SUPPLIED TEXT start

2.3 CommonRdbmsWriter.Task modification

Modify the startWriteWithConnection() method

/**
* 更改适配oracle update
* @author 程序员大佬超
* @date 20221202
* @param recordReceiver
* @param taskPluginCollector
* @param connection
*/
public void startWriteWithConnection(RecordReceiver recordReceiver, TaskPluginCollector taskPluginCollector, Connection connection)
{
    
    
    this.taskPluginCollector = taskPluginCollector;
    List<String> mergeColumns = new ArrayList<>();

    if (this.dataBaseType == DataBaseType.Oracle && !"insert".equalsIgnoreCase(this.writeMode)) {
    
    
        LOG.info("write oracle using {} mode", this.writeMode);
        List<String> columnsOne = new ArrayList<>();
        List<String> columnsTwo = new ArrayList<>();
        String merge = this.writeMode;
        String[] sArray = WriterUtil.getStrings(merge);
        for (String s : this.columns) {
    
    
            if (Arrays.asList(sArray).contains(s)) {
    
    
                columnsOne.add(s);
            }
        }
        for (String s : this.columns) {
    
    
            if (!Arrays.asList(sArray).contains(s)) {
    
    
                columnsTwo.add(s);
            }
        }
        int i = 0;
        for (String column : columnsOne) {
    
    
            mergeColumns.add(i++, column);
        }
        for (String column : columnsTwo) {
    
    
            mergeColumns.add(i++, column);
        }
    }
    mergeColumns.addAll(this.columns);

    // 用于写入数据的时候的类型根据目的表字段类型转换
    this.resultSetMetaData = DBUtil.getColumnMetaData(connection,
                                                      this.table, StringUtils.join(mergeColumns, ","));
    // 写数据库的SQL语句
    calcWriteRecordSql();

    List<Record> writeBuffer = new ArrayList<>(this.batchSize);
    int bufferBytes = 0;
    try {
    
    
        Record record;
        while ((record = recordReceiver.getFromReader()) != null) {
    
    
            if (record.getColumnNumber() != this.columnNumber) {
    
    
                // 源头读取字段列数与目的表字段写入列数不相等,直接报错
                throw DataXException
                    .asDataXException(
                    DBUtilErrorCode.CONF_ERROR,
                    String.format(
                        "列配置信息有错误. 因为您配置的任务中,源头读取字段数:%s 与 目的表要写入的字段数:%s 不相等. 请检查您的配置并作出修改.",
                        record.getColumnNumber(),
                        this.columnNumber));
            }

            writeBuffer.add(record);
            bufferBytes += record.getMemorySize();

            if (writeBuffer.size() >= batchSize || bufferBytes >= batchByteSize) {
    
    
                doBatchInsert(connection, writeBuffer);
                writeBuffer.clear();
                bufferBytes = 0;
            }
        }
        if (!writeBuffer.isEmpty()) {
    
    
            doBatchInsert(connection, writeBuffer);
            writeBuffer.clear();
        }
    }
    catch (Exception e) {
    
    
        throw DataXException.asDataXException(
            DBUtilErrorCode.WRITE_DATA_ERROR, e);
    }
    finally {
    
    
        writeBuffer.clear();
        DBUtil.closeDBResources(null, null, connection);
    }
}

Modify the doBatchInsert() method

/**
* 更改适配oracle update
* @author 程序员大佬超
* @date 20221202
* @param connection
* @param buffer
* @throws SQLException
*/
protected void doBatchInsert(Connection connection, List<Record> buffer)

SUPPLIED TEXT end
DATA LISTING start

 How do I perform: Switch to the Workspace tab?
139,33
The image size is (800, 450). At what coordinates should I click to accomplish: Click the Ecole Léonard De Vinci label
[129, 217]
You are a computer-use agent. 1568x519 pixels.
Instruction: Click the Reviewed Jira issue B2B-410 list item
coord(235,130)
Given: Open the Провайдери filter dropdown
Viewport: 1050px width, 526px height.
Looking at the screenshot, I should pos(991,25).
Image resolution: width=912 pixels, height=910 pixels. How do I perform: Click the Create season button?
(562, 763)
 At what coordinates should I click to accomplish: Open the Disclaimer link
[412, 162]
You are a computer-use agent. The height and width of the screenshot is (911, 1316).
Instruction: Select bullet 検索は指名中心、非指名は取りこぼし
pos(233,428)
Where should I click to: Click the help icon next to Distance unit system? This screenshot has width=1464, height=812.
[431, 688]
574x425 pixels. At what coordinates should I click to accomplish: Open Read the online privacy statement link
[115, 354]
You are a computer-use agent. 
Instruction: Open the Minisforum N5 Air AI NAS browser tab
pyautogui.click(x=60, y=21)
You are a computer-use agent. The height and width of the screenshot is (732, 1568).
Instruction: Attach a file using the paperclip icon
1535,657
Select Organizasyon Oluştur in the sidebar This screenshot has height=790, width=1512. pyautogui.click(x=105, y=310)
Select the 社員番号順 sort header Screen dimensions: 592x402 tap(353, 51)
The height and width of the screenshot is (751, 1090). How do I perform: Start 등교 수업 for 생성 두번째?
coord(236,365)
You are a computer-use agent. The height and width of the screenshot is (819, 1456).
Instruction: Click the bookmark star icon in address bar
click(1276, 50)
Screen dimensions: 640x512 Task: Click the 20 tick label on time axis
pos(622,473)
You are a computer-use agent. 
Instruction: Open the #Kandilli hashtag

DATA LISTING end

-- TASK PROMPT --
Answer these questions about the CommonRdbmsWriter.Task code above:
1. Which two conditions in the while loop trigger a call to doBatchInsert()?
2. Which error code is passed to DataXException.asDataXException() in the catch block?
3. Which method is modified after startWriteWithConnection()?

-- WRITTEN SOLUTION --
1. writeBuffer.size() >= batchSize or bufferBytes >= batchByteSize
2. DBUtilErrorCode.WRITE_DATA_ERROR
3. doBatchInsert()